God is not safe

Shawna
Written by Shawna

I believe in God.

That statement will turn you off, intrigue you or make you feel indifferent.

Lately I’ve been reading a lot of opinion pieces on what a turn off it is for some people to read that statement. Followed with comparisons of believing in God to believing in Santa; wondering where God is when horrible things happen; assuming that people believe in God for the ‘comfort’.

All of these generalizations make me think two things. One, Christianity is misunderstood to be rigid religion of rules; really it is first and foremost about a relationship with God. Two, Christianity is everyone’s favourite religion to flush down the toilet.
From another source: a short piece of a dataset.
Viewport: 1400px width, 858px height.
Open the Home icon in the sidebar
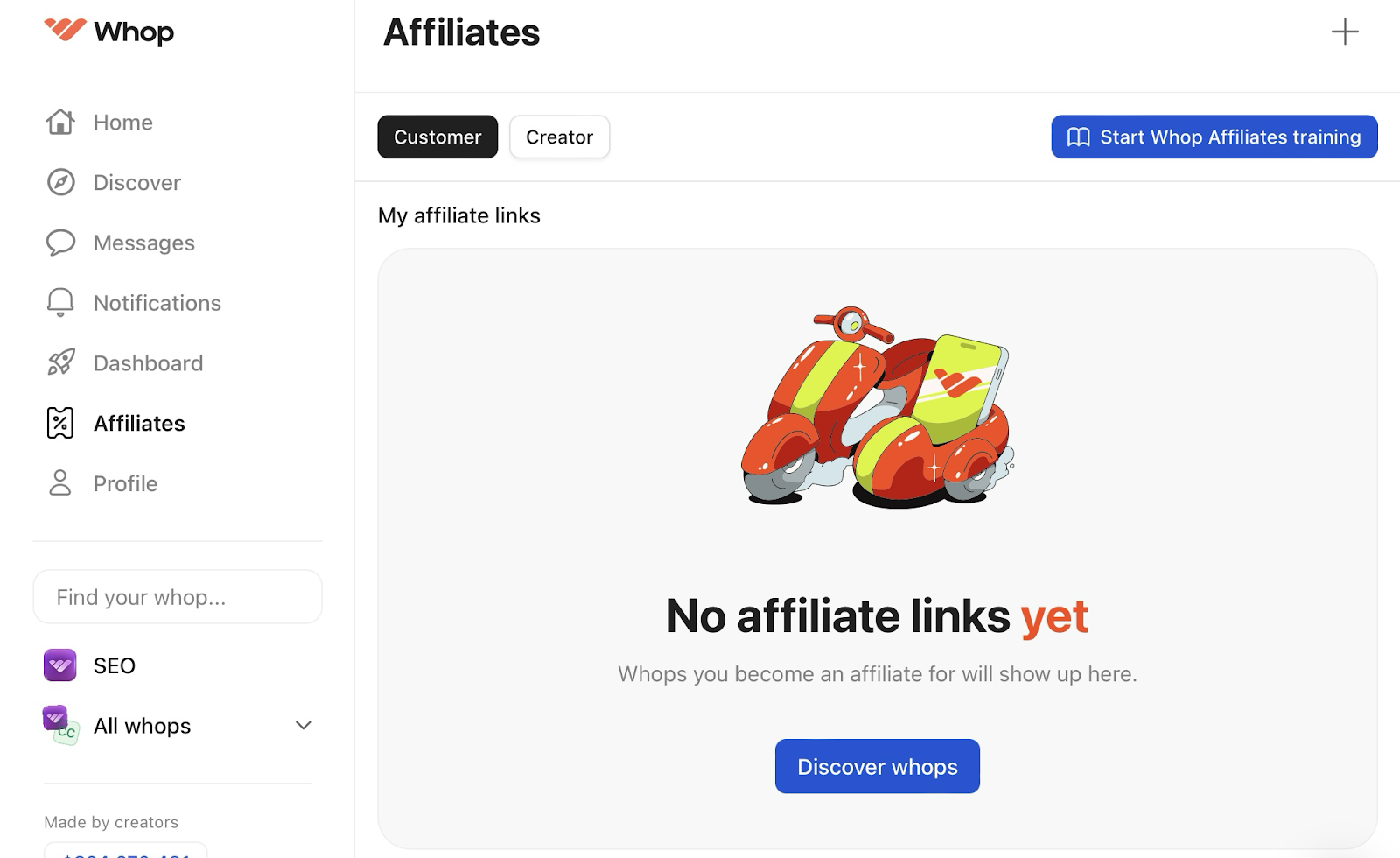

Which is easy to do when there are so many extreme sects claiming to be based on the bible, splattering their skewed ideologies onto the title of Christianity.

I can’t defend all the aspect of my belief system in a simple post. Maybe I can address some of the main points I see being made in the ‘anti-Christian’ posts.

Believing in God is not about having a trouble-free and safe life. God always calls us to do difficult things that are completely out of our comfort zone. From something as simple as singing on stage, to loving someone who seems unlovable, to starting a business, to moving our entire family across the country, to leaving a relationship, to walking up to a stranger and offering them friendship, to leaving a career. In the stillness of our hearts we can hear these callings and they are usually scary and wild and against our instincts, therefore we tell ourselves it’s not from God. We like to put God in a fenced off yard where he only keeps us safe, well hydrated and lounging in a cushy hammock. But really, the things we are called to do come with no guarantees, no safety net, no finish line with a cozy retirement fund and sundrenched buffets.  Having faith in all this uncertainty is not intuitive. We want to protect ourselves, our routines, our happy mediums.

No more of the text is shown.